[Stored data]
☆ ☆ ☆ ☆ ☆ ☆ ☆

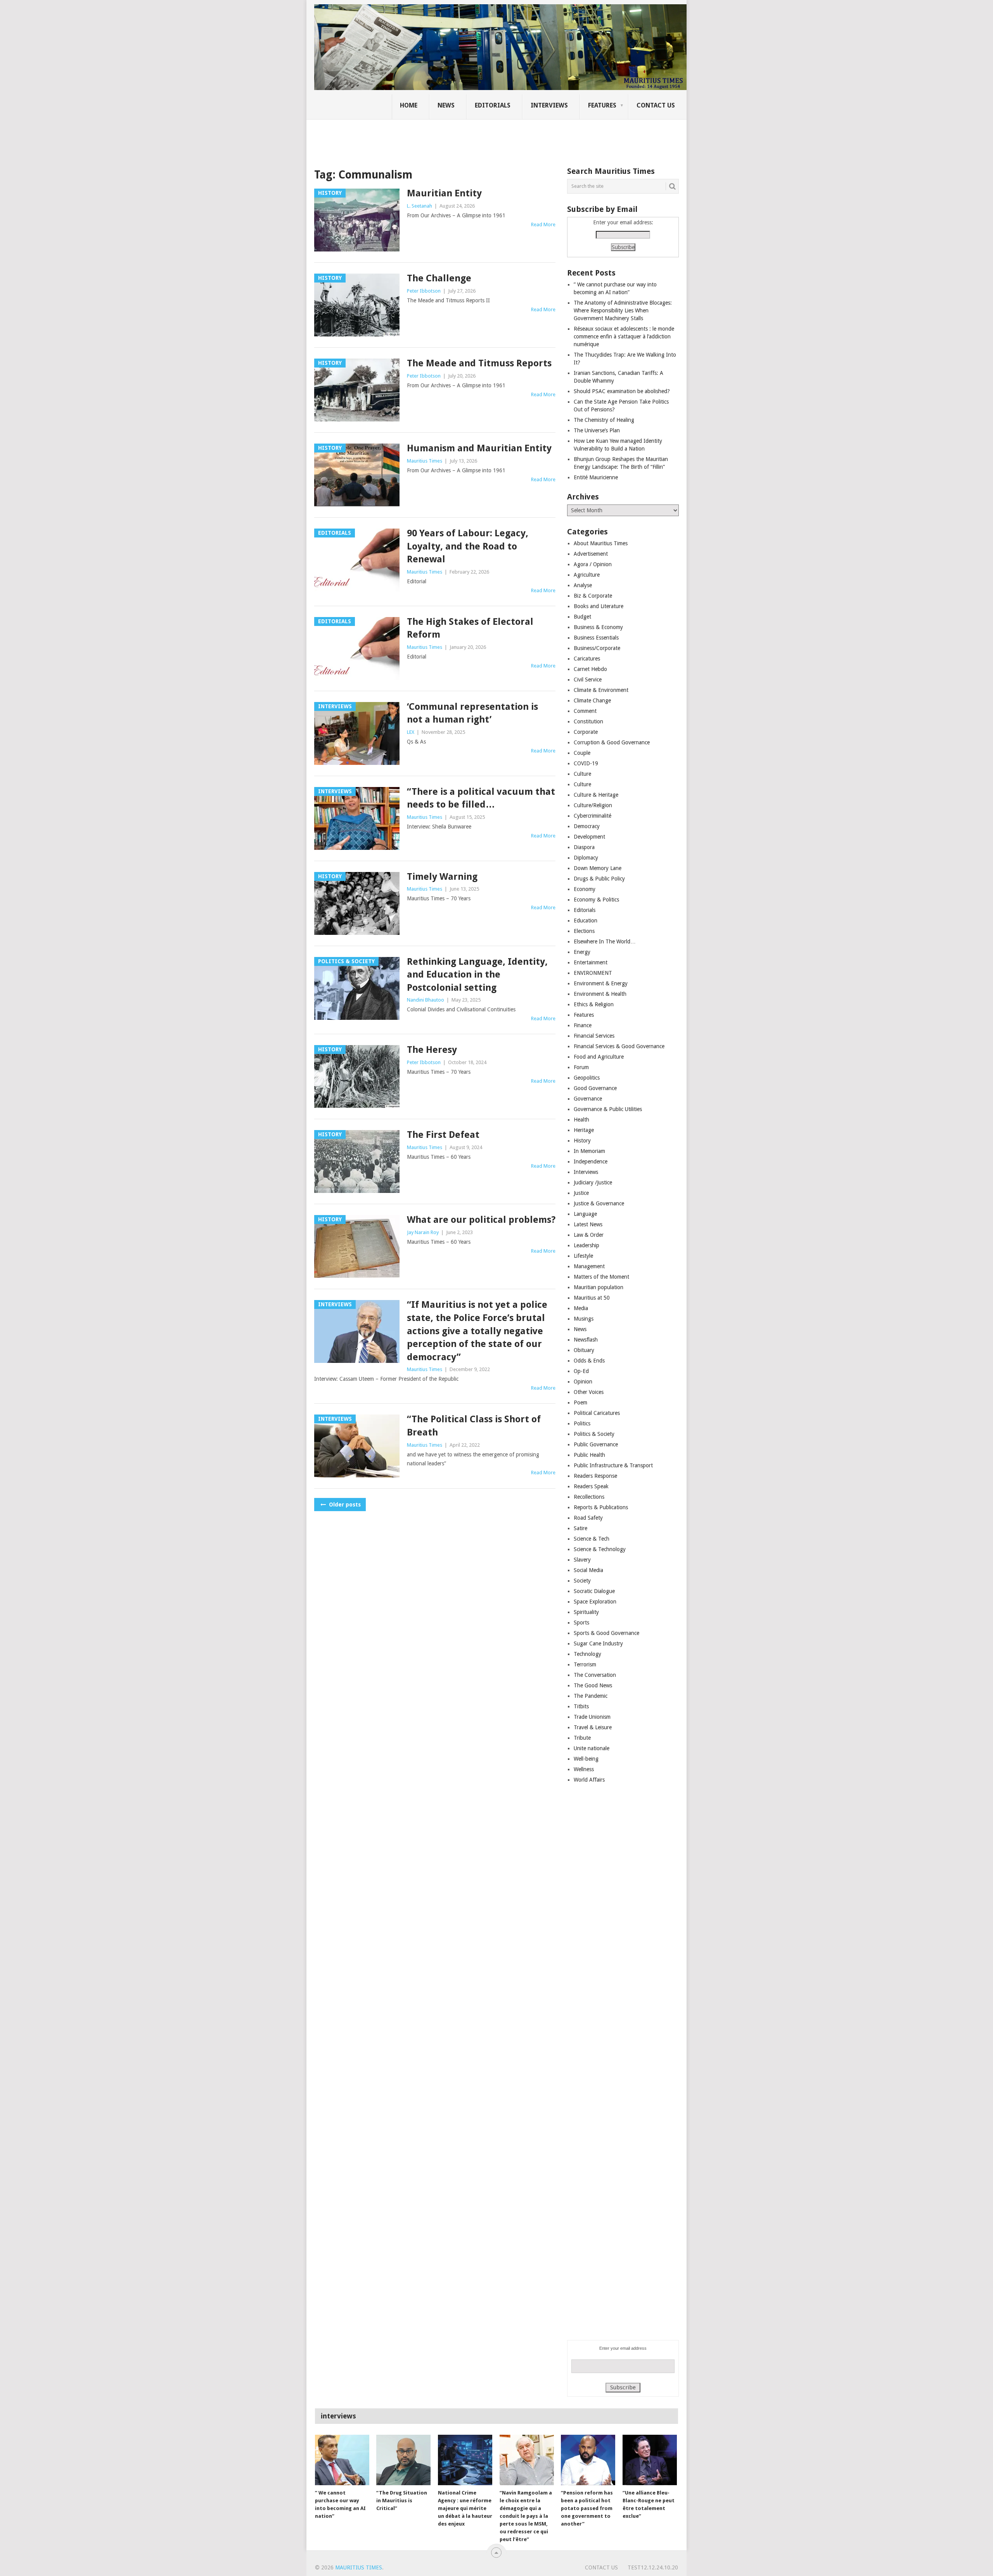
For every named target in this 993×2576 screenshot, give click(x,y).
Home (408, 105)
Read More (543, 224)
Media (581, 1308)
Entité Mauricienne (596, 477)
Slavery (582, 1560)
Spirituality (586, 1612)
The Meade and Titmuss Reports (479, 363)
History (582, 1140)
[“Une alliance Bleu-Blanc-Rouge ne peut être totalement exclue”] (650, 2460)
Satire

☆ ☆ ☆ ☆ ☆ ☆ ☆

# YOUR ASSIGNMENT
In your copy, omit the pictures and restate every line of the data word for word.

# ANSWER SECTION
For every named target in this 993×2576 screenshot, give click(x,y).
Home (408, 105)
Read More (543, 224)
Media (581, 1308)
Entité Mauricienne (596, 477)
Slavery (582, 1560)
Spirituality (586, 1612)
The Meade and Titmuss Reports (479, 363)
History (582, 1140)
[“Une alliance Bleu-Blanc-Rouge ne peut être totalement exclue”] (650, 2460)
Satire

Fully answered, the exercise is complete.